[Items from a dataset]
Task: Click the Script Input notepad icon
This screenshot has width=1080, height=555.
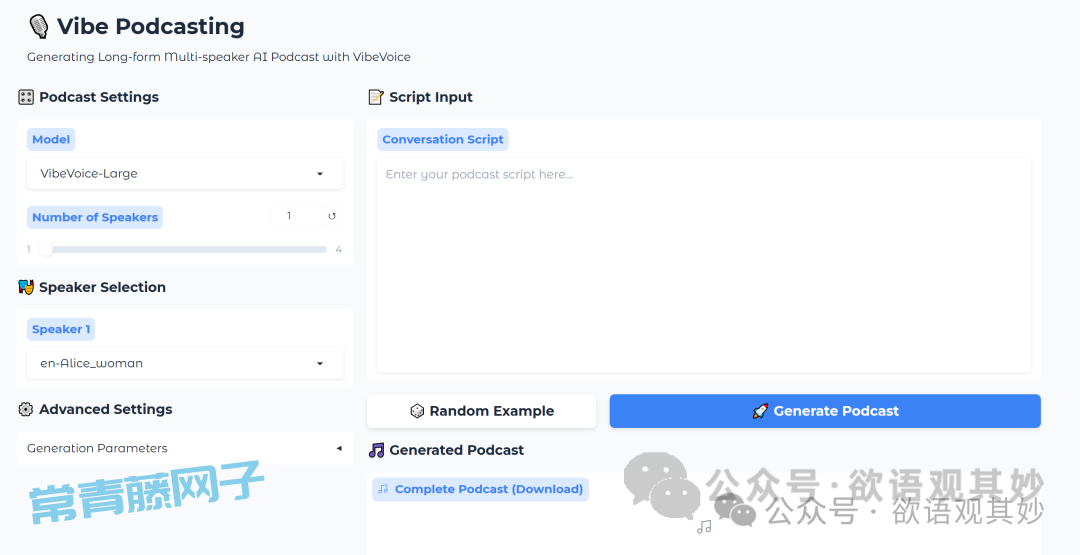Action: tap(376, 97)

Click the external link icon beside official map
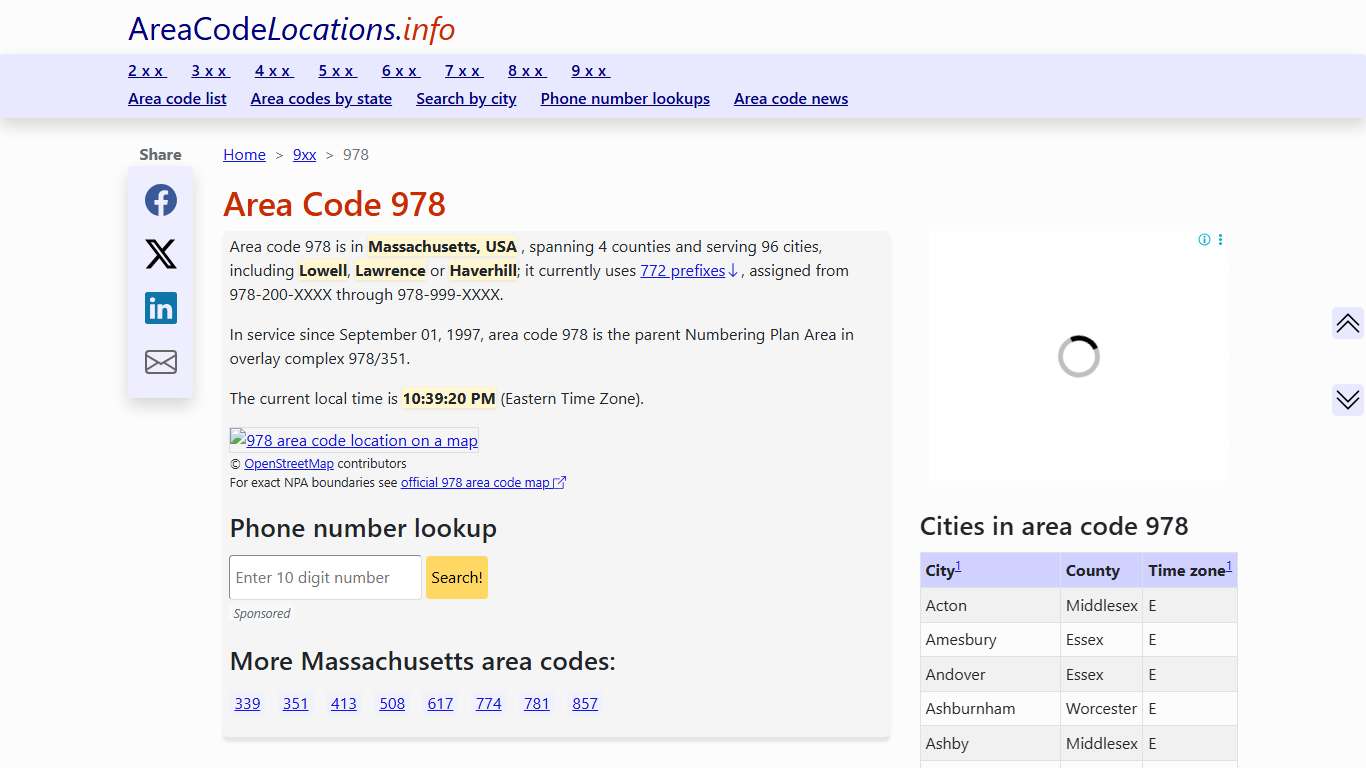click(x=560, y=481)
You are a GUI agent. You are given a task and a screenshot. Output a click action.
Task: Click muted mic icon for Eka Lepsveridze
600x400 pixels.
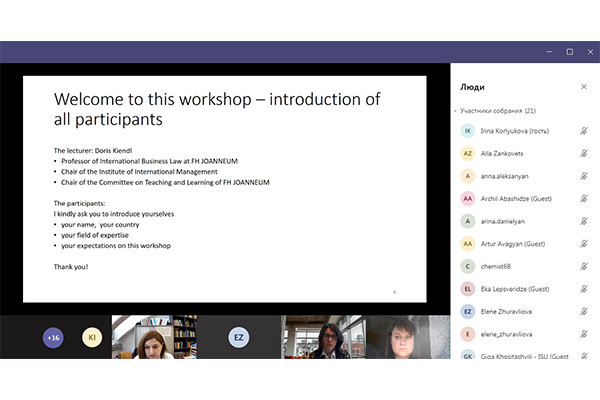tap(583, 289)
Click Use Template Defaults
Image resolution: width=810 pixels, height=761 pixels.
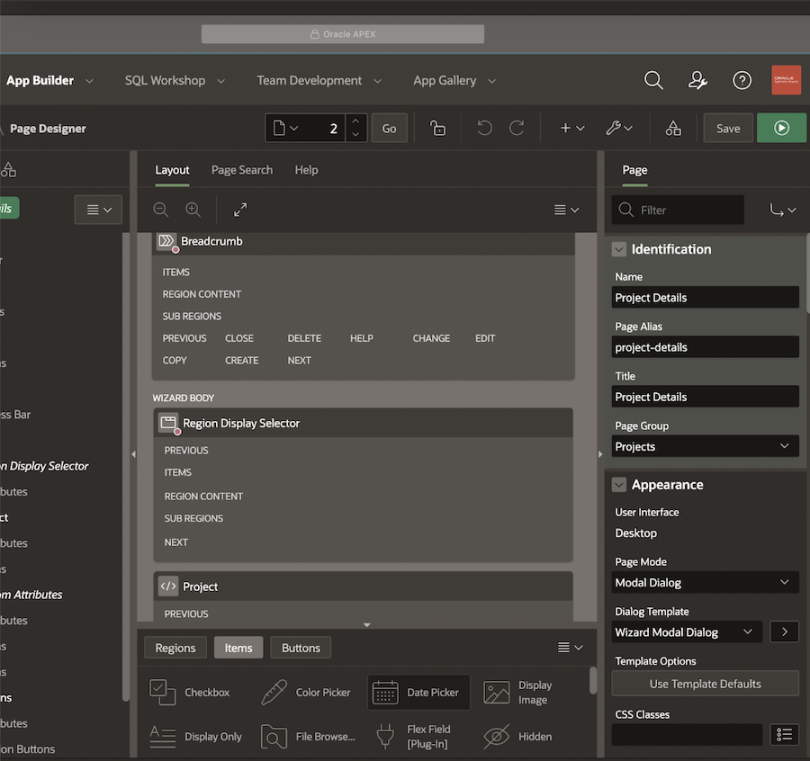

EXERCISE | Could you please return the entries above exactly, minus the pictures?

RESULT OF THE TASK |
Task: Click the Script Input notepad icon
This screenshot has width=1080, height=555.
Action: tap(376, 97)

Click the external link icon beside official map
click(x=560, y=481)
You are a GUI agent. You are given a task and a screenshot. Output a click action.
Task: Click muted mic icon for Eka Lepsveridze
600x400 pixels.
tap(583, 289)
Click Use Template Defaults
Image resolution: width=810 pixels, height=761 pixels.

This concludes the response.